Matter of Noemi E.R. v Vinod S.P.
2021 NY Slip Op 01015 [191 AD3d 544]
February 16, 2021
Appellate Division, First Department
Published by New York State Law Reporting Bureau pursuant to Judiciary Law § 431.
As corrected through Wednesday, March 31, 2021


[*1]
 In the Matter of Noemi E.R., Respondent,
v
Vinod S.P., Appellant.

The Ramcharitar Law Firm, P.C., Wantagh (Maxwell Glass of counsel), for appellant.

William Whalen, DC37 Municipal Employees Legal Services, New York (Joan A. Foy of counsel), for respondent.

Janet Neustaetter, The Children's Law Center, Brooklyn (Laura Solecki of counsel), attorney for the child.

Order, Family Court, Bronx County (Tracey A. Bing, J.), entered on or about June 10, 2019, which, after a hearing, denied respondent father's application, made by order to show cause, to modify the parties' January 31, 2018 temporary order by written stipulation so as to obtain an additional day per week of parenting time with the subject child Zemirah P., unanimously affirmed, without costs.

In the interests of deciding cases on the merits, we decline to dismiss the appeal despite the father's failure to include the March 14, 2019 hearing transcript in the record, and instead deem the record supplemented with the transcript, which was annexed as an appendix to petitioner mother's brief. For the same reason, we further decline to dismiss on grounds that the father failed to first seek leave to appeal the temporary order at issue from this Court (see Family Ct Act § 1112 [a]), and deem his notice of appeal an application for leave to appeal, which we grant (see id.; see also Matter of Kahlisha K.J. v Eddie R., 167 AD3d 439 [1st Dept 2018]).
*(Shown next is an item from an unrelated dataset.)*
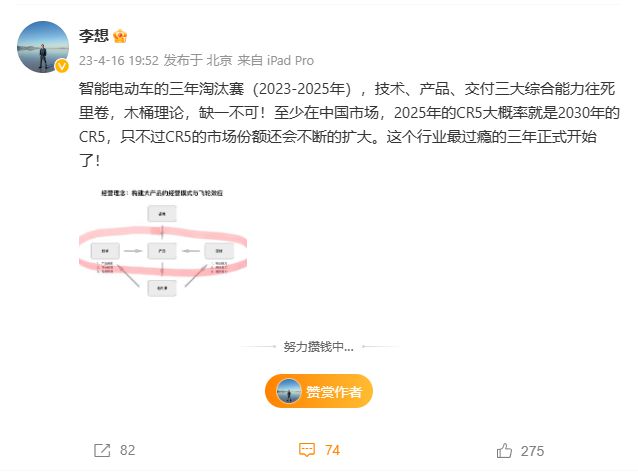This screenshot has width=638, height=472.
Task: Click the repost share icon
Action: tap(102, 450)
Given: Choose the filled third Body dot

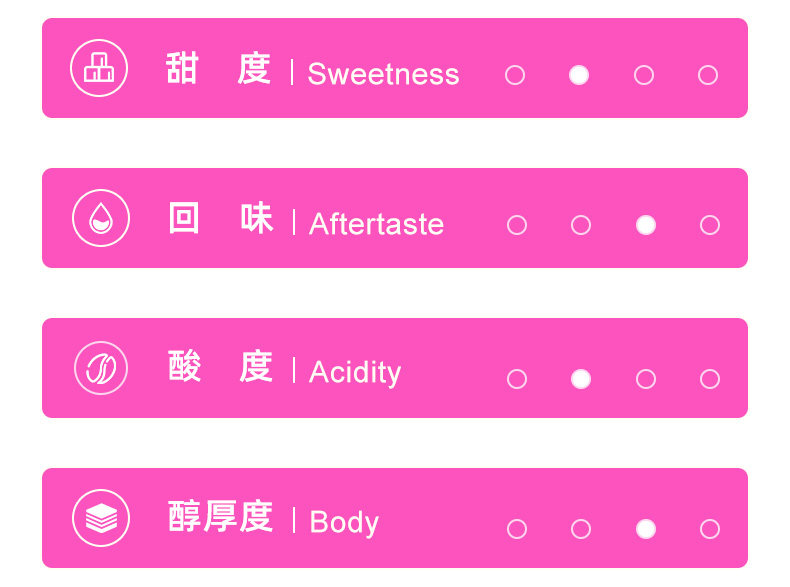Looking at the screenshot, I should point(646,529).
The attorney for the child (AFC) reasonably argues the appeal would appear to be academic given the parties' subsequent parenting time stipulations; however, the father's arguments to this Court primarily arise from the conduct of the hearing on his order to show cause, which issues are not rendered academic by the parties' subsequent agreements.

The father's core argument on appeal is unavailing, as he does not show that Family Court deprived him of the right to cross-examine the mother. He cites exchanges from the hearing transcript where he states he would like to do so and Family Court assures him that he will be able to, at the appropriate time, but he failed to raise the issue at that time. On February 27, 2019, although no substantive proceedings took place, there was discussion with the court about scheduling, and the court repeatedly stated that the next appearance, to conclude proceedings on the order to show cause, would be only 30 minutes long. The father did not remind the court of his desire to cross-examine the mother. On March 14, 2019, when the father appeared with counsel, the court stated the hearing had concluded, the father's counsel did not ask to reopen the hearing in order to cross-examine the mother or to present additional evidence. Accordingly, the record does not show the father was denied an opportunity to cross-examine the mother, or denied due process.

The father's claim that the court rendered a decision on an incomplete record is conclusory; beyond speculation as to how he might have unearthed inconsistencies in the mother's testimony on cross-examination, he does not show what more the court needed before issuing the order.

The father's arguments concerning the court's alleged unfair bias against him are also unavailing. The record reflects that the statements of the court were an attempt to ensure that a litigant appearing pro se at times understood the proceedings [*2]that order was kept in the courtroom and that any documentary evidence presented was admissible. The courts ordering of a mental health evaluation for the father was based on his pattern of motions targeted against the mother, and therefore a concern by the court that any diagnosed mental health issues could affect his care of the child. Concur—Manzanet-Daniels, J.P., Webber, Oing, Kennedy, JJ.